* [TASK TO COMPLETE]: Reproduce the whole listing that follows, character for character, and drop the images.

---- THE INPUT

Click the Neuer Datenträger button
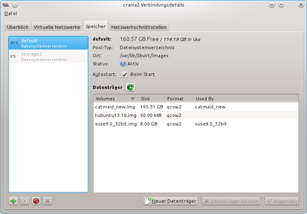The width and height of the screenshot is (307, 214). pos(170,201)
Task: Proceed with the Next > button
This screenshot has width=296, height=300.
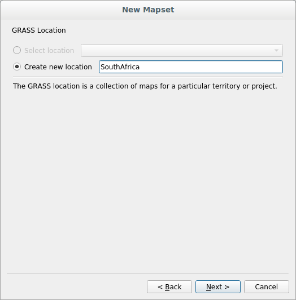Action: (218, 286)
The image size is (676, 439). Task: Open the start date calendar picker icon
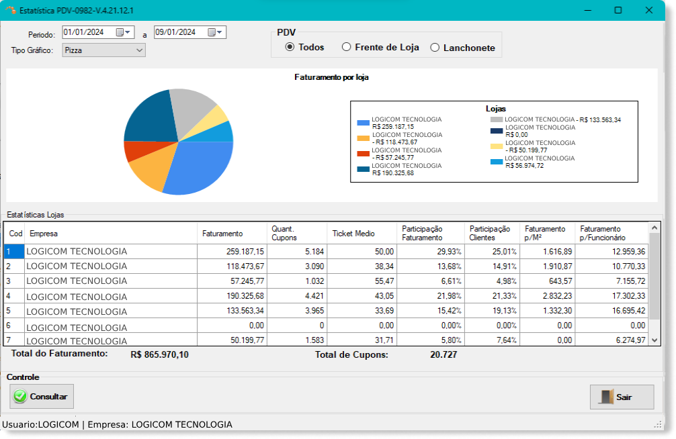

--------

* [EXERCISE OUTPUT]:
Click the Neuer Datenträger button
The width and height of the screenshot is (307, 214). pos(170,201)
Task: Proceed with the Next > button
This screenshot has width=296, height=300.
Action: (218, 286)
The image size is (676, 439). Task: Open the start date calendar picker icon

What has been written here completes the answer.